China's tobacco industry currently requires a limited amount of arsenic and lead in cigarette-mounted base paper (YC 170-2009), and gives corresponding detection methods: graphite furnace atomic absorption spectrometry (YC/T 268-2008), inductively coupled plasma Body mass spectrometry (YC/T 316-2009).

For the detection of heavy metal elements in tobacco and its tipping paper, Tianrui Instrument Co., Ltd. has developed a heavy metal detection program for tobacco and tobacco products, in which ICP-MS inductively coupled plasma mass spectrometry can simultaneously detect tobacco and tobacco products. The content of heavy metal elements such as cadmium, lead, arsenic, mercury, chromium and nickel, the test data show that the ICP-MS method has high sensitivity and good accuracy, and has the characteristics of fast and strong anti-interference ability.

The latest inductively coupled plasma mass spectrometer ICP-MS 2000E independently developed by Tianrui has excellent overall performance index and high cost performance. The ICP-MS2000E is equipped with an autosampler to make the test process more automated and improve the test efficiency. The latest collision is adopted. The reaction cell technology can effectively eliminate the interference of polyatomic ions and reduce the detection limit of susceptible elements. ICP-MS2000E can be widely used in food, environmental protection, tobacco, semiconductor, nuclear industry, petrochemical, mineral, medical and physiological analysis. Fields, etc.

1 experimental method

1.1 Equipment and reagents

ICP-MS2000 inductively coupled plasma mass spectrometer;
WX8000 microwave digestion instrument;
Bs224s type electronic balance;
Millipore Simplicity type ultrapure water purifier;
HNO 3 (excellent grade pure), H 2 O 2 (excellent grade pure);
10 μg/mL Li, Co, In, Ce, U and Bi mixed tuning solution (diluted to 10.0 ng/mL with 1% HNO 3 before use);
10μg/mL gold, barium, mercury, chromium, nickel, arsenic, selenium, cadmium, lead standard solution;
Pipetting gun (Plender, Germany, 10-100 μL, 100-1000 μL);
The water used in the test was double deionized water (resistance of 18.25 MΩ·cm), and the vessels used were all soaked in 20% HNO 3 solution overnight;

1.2 Sample Processing and Analysis

The tobacco samples were de-stalked, dried in an oven at 40 ° C for about 14 h, comminuted, and passed through a 40 mesh screen.
Weigh about 0.2g sample (accurate to 0.1mg), placed in a polytetrafluoroethylene digestion tank, add 5mL HNO 3 , 2mL H 2 O 2 and 0.1mL (20μg / mL, 5% HNO 3 diluted) gold standard solution, Put it into the microwave digestion furnace and digest it according to the program set first. After the digestion is completed, after cooling, the digestion tank is taken out, the sample is transferred to a 50 mL volumetric flask, and the sample tank is rinsed 3 times with ultrapure water, and then 10.0 ng/mL of the internal standard solution (10 μg/mL Rh standard solution) is added. Make up the volume, get the sample solution to be tested, and make the sample blank at the same time, to be tested.

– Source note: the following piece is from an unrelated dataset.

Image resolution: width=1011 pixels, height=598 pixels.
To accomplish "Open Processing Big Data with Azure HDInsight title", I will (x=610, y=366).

Optimize the working parameters of the instrument with 10.0 ng/mL Li, Co, In, Ce, U and Bi mixed tuning solution to optimize the sensitivity of the instrument and ensure the oxide and double charge yields are less than 3%. The specific operating parameters are shown in Table 1. . Under the conditions of the best working parameters of the instrument, the test was carried out by the internal standard method.

Table 1 Instrument operating parameters

2 results and discussion

2 .1 detection limit

The Hg standard is a separate group. The Cr, Ni, As, Se, Cd, and Pb standards were diluted to the desired concentration with a standard solution of 10 μg/mL of each element. 0.1 mL of 20 μg/mL gold standard solution was added to prepare the Hg standard solution. The analysis results (Table 2) show that the correlation coefficient of the linear equations of the seven elements is 0.9996 to 1.000, and the detection limit is 0.008 to 0.165 ng/mL.

Table 2. Linear equations and detection limits for standard curves of elements

2 .4 precision and recovery

Accurately weigh 6 tobacco samples, about 0.2g / part, respectively determine As, Cr, Ni, Se, Cd, Hg and Pb, and calculate the relative standard deviation (RSD) according to the measurement results. The results showed that the RSD of Cr, Ni, As, Se, Cd, Hg and Pb were 2.77 %, 3.91 %, 5.52 %, 3.31%, 1.51 %, 9.66 % and 1.89%, respectively. The data is shown in Table 3.

Table 3 Test precision of each element

0.2 g of the test tobacco sample was weighed, placed in a digestion tank, and a certain amount of the standard solution was added, followed by microwave digestion, and the digestion was completed by ICP-MS. The results are shown in Table 4. It can be seen that the recovery rate of the method is between 94.0% and 103.8%, which can meet the requirements of trace analysis of these elements in tobacco.

Table 4 Test recovery rate of each element

3 conclusions

The contents of Cr, Ni, As, Se, Cd, Hg and Pb in tobacco samples were determined by ICP-MS 2000E. The recovery of the method was 94.0%-103.8%, and the detection limit was 0.008-0.165 ng/mL. The relative standard deviation is 1.51% to 9.66 %; it can meet the requirements of the tobacco industry for the trace analysis of these elements in tobacco samples.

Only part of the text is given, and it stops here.